Print the data that follows exactly as it stands, from its first line through the line containing "Given: Click the Home", and stop there.

RECORDS FOR THE EXERCISE

····················

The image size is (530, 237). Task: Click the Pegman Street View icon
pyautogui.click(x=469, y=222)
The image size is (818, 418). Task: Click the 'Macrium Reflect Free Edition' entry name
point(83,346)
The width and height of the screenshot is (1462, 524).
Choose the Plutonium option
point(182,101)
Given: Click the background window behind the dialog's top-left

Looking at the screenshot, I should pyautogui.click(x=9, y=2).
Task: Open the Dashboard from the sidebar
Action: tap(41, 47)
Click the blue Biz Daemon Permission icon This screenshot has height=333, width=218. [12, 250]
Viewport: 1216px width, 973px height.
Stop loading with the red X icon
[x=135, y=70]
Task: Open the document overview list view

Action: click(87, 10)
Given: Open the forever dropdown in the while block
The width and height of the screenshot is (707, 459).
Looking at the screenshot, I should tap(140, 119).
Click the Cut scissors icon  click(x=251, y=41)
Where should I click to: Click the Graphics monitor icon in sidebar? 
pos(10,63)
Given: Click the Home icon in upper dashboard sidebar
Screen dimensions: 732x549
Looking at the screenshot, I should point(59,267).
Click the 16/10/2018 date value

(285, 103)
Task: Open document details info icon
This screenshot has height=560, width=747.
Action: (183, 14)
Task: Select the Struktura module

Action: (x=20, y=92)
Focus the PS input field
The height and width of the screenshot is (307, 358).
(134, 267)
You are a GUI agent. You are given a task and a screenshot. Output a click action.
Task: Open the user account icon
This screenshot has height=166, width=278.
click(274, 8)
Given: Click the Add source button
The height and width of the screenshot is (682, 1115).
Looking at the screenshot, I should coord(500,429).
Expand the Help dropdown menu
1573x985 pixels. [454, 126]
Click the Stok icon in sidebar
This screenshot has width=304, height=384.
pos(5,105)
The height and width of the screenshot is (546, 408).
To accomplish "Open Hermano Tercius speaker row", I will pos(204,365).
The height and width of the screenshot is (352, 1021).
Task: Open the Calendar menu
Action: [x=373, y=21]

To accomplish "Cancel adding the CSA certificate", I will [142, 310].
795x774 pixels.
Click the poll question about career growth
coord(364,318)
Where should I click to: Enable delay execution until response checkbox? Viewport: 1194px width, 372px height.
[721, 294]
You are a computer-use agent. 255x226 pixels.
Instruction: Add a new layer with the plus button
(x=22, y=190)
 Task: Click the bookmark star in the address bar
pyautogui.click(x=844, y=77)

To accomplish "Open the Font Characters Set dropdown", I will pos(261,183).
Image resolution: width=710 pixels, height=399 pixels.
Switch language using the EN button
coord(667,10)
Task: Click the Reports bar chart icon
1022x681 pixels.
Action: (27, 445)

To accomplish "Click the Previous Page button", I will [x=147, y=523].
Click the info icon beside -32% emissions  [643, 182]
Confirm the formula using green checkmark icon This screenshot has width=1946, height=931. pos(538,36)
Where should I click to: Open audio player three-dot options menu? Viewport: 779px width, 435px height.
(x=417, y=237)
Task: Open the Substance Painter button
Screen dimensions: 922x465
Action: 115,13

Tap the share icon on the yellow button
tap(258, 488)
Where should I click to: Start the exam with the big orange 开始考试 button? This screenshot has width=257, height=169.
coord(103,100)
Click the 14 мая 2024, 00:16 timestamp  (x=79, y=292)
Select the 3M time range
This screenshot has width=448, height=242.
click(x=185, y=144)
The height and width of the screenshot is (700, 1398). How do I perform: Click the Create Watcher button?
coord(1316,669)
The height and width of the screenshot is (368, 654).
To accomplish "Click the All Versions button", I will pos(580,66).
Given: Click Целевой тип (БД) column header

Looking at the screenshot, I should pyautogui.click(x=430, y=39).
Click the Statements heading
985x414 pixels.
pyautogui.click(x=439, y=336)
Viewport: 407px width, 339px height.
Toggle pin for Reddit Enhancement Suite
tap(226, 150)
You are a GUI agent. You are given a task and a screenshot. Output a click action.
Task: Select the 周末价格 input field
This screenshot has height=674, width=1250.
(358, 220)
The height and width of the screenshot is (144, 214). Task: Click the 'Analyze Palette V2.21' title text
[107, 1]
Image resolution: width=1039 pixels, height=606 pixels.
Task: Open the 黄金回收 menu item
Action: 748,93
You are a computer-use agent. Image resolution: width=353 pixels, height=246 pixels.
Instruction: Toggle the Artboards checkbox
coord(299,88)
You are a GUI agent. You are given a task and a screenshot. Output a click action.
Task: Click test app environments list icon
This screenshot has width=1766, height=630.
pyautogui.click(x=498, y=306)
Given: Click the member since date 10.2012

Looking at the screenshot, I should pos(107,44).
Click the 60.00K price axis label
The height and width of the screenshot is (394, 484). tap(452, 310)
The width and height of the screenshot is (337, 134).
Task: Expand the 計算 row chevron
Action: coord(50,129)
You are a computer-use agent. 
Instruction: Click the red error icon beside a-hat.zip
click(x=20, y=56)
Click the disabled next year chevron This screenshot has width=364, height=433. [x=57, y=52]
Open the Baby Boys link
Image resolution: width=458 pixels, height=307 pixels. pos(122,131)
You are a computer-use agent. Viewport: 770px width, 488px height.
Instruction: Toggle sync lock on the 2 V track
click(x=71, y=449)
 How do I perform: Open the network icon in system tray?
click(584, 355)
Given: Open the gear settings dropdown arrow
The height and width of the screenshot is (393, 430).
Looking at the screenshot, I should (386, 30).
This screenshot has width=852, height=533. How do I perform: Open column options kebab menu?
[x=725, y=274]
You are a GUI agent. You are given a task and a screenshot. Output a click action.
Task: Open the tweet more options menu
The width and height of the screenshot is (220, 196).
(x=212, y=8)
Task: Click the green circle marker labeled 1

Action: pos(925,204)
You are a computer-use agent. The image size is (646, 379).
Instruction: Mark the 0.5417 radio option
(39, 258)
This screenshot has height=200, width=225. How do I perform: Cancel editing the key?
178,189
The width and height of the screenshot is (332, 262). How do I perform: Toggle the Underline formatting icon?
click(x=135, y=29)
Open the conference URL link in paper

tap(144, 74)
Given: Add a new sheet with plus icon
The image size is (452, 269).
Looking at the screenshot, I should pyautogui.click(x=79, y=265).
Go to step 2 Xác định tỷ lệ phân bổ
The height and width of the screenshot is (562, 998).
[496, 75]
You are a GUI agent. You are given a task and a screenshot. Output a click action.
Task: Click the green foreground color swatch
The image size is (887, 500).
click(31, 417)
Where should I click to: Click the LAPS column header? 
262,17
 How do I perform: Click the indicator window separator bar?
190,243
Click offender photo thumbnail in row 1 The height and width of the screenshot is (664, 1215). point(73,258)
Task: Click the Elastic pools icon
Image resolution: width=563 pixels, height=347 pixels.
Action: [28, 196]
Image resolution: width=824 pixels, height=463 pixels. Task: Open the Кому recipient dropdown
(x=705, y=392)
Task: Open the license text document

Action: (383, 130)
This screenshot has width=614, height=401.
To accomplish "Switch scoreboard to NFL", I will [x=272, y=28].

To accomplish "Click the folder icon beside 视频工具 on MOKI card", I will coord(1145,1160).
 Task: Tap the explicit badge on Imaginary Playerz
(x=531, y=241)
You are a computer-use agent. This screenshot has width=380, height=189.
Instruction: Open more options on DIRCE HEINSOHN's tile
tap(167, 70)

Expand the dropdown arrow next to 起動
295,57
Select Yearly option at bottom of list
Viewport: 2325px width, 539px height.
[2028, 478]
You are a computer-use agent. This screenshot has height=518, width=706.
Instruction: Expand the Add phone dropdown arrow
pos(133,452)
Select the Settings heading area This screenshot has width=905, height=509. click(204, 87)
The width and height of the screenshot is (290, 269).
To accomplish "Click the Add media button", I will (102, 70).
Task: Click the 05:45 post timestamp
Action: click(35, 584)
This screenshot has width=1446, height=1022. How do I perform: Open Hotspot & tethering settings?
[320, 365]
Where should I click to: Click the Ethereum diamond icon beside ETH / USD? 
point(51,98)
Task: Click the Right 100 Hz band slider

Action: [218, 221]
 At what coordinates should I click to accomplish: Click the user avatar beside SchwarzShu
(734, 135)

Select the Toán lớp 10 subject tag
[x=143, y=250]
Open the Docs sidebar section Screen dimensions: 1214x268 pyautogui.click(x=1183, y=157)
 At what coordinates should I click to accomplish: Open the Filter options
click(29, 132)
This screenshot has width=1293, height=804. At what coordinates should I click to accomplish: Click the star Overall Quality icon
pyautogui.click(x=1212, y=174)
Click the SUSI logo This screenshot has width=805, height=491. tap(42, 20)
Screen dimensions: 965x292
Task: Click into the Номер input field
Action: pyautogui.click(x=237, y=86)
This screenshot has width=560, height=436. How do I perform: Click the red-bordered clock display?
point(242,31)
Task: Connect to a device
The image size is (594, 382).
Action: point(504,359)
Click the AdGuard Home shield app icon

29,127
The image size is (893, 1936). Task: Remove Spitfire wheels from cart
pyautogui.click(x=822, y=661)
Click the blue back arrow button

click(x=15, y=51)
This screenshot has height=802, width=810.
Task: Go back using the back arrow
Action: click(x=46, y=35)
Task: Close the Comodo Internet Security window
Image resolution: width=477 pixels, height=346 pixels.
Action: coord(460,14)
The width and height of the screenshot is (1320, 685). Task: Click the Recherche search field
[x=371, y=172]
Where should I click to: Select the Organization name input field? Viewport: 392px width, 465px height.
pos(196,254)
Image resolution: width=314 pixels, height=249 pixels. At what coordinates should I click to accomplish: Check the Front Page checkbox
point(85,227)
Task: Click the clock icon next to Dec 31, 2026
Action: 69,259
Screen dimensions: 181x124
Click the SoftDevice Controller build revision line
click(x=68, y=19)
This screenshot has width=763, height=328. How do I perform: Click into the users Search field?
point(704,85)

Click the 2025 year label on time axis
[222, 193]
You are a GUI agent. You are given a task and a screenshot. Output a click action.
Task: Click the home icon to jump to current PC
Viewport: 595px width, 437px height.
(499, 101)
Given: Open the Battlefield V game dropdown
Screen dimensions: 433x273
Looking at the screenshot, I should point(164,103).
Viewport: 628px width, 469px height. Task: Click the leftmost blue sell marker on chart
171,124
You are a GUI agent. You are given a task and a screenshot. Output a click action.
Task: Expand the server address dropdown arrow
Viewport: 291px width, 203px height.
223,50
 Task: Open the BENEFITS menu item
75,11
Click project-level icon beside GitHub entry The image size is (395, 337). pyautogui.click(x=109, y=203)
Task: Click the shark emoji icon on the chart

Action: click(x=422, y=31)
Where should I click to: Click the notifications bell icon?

····················

RESPONSE BOX
The image size is (530, 237). Task: Click the Pegman Street View icon
pyautogui.click(x=469, y=222)
The image size is (818, 418). Task: Click the 'Macrium Reflect Free Edition' entry name
point(83,346)
The width and height of the screenshot is (1462, 524).
Choose the Plutonium option
point(182,101)
Given: Click the background window behind the dialog's top-left

Looking at the screenshot, I should pyautogui.click(x=9, y=2).
Task: Open the Dashboard from the sidebar
Action: tap(41, 47)
Click the blue Biz Daemon Permission icon This screenshot has height=333, width=218. [12, 250]
Viewport: 1216px width, 973px height.
Stop loading with the red X icon
[x=135, y=70]
Task: Open the document overview list view

Action: click(87, 10)
Given: Open the forever dropdown in the while block
The width and height of the screenshot is (707, 459).
Looking at the screenshot, I should tap(140, 119).
Click the Cut scissors icon  click(x=251, y=41)
Where should I click to: Click the Graphics monitor icon in sidebar? 
pos(10,63)
Given: Click the Home icon in upper dashboard sidebar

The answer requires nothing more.